The team, led by Digbijoy Nath, at the Centre for Nano Science and Engineering (CeNSE), fabricated a transistor out of multi-layered indium selenide, and tested its response to sequential voltage pulses, similar to the electric signals in neurons.
The output characteristics of the device were able to capture essential features of the synapse, says the Kernel article. The researchers also used the device’s responses to build a computer model that simulated an ANN. When they trained the ANN with a database of handwritten numbers, it was able to recognise 93 per cent of the numbers correctly. This device shows promise in constructing more complex neural networks for pattern recognition.

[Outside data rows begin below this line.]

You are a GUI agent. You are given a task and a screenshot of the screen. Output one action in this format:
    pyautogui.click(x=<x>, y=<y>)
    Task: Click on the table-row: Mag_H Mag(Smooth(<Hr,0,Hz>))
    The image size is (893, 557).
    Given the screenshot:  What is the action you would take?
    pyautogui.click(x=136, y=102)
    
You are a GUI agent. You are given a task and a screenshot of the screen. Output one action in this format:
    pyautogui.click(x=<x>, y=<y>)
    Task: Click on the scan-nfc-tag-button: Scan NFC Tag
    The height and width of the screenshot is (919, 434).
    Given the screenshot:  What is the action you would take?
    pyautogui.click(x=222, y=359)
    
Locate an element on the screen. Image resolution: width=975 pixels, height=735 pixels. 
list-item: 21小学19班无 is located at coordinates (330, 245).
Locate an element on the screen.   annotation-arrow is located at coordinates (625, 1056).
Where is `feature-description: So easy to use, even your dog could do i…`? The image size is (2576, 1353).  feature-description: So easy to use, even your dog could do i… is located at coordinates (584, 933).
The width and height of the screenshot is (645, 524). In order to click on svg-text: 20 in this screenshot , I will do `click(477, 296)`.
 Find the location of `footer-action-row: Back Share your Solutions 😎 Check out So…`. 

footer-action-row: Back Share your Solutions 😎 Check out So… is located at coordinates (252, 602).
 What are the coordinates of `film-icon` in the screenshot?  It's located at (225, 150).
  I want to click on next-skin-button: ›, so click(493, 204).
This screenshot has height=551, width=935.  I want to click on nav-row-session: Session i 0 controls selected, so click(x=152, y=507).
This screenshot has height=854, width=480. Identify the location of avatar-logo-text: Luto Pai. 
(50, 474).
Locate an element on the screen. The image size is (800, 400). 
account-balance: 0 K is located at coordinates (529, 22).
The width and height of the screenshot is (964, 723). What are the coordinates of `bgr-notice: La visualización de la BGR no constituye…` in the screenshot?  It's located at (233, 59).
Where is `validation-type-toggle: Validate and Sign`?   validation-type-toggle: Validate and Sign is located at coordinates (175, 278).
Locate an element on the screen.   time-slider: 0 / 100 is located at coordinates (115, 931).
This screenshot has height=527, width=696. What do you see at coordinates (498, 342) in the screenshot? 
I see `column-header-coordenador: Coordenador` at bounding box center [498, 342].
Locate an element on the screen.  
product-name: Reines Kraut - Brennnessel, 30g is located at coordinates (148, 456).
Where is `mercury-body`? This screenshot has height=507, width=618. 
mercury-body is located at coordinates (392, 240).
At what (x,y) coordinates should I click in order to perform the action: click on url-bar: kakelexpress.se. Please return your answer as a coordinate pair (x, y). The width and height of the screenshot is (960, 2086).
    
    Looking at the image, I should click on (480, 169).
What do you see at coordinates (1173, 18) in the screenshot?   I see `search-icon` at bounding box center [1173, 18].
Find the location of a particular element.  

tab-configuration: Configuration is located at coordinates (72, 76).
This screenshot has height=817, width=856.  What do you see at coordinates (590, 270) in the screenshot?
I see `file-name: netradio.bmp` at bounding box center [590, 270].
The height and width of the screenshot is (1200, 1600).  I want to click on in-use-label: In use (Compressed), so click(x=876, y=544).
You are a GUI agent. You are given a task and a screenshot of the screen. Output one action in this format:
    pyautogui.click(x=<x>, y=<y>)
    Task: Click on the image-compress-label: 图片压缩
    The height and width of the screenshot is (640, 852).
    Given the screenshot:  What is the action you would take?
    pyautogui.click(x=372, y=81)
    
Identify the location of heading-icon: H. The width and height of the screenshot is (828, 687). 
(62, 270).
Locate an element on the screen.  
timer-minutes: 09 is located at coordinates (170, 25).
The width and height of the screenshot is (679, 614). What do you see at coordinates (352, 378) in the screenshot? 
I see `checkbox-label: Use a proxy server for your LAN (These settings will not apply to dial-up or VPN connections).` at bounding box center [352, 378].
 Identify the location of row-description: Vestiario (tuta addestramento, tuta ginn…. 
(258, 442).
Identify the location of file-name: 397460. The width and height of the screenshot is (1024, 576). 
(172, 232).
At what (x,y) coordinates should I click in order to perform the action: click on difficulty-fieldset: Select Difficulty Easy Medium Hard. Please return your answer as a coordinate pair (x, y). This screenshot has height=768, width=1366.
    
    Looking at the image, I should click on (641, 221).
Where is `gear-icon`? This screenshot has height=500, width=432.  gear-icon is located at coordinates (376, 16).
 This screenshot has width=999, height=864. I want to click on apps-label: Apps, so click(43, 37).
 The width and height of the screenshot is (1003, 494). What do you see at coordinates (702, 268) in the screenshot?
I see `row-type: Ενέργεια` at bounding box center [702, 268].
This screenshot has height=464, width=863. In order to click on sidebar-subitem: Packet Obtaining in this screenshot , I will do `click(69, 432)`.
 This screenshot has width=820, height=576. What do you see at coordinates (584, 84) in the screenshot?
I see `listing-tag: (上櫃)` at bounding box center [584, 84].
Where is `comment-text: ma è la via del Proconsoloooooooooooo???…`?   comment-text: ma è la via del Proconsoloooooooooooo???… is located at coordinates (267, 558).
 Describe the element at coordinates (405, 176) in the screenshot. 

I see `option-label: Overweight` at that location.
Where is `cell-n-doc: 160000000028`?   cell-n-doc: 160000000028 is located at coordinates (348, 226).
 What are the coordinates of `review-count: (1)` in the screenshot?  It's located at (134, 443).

Solid adsorbents for carbon dioxide capture
A group headed by Rahul Banerjee at IISER-Kolkata has demonstrated a strategy to synthesise novel solid adsorbents, especially for carbon dioxide capture and utilisation. Prof Banerjee’s group has discovered special types of nanoparticles or microparticles that can capture carbon dioxide in their pores.
The novel materials with distinct physical properties on their surface that have been synthesised include porous ‘covalent organic frameworks’ (like COF-graphene Janus thin films), porous covalent bonded organic nanotubes and COF-coated zeolite.
The judicious choice of 2D graphene sheets as a grafter helped the researchers design and create COF-graphene Janus thin films through the interactions (non-covalent) between the COF and graphene, rendering flexible porous Janus films at the DCM-water interface. “The newly designed COF-coated zeolites could be an excellent candidate for carbon dioxide storage in the industry due to their high surface area and increased chemical stability,” says a press release.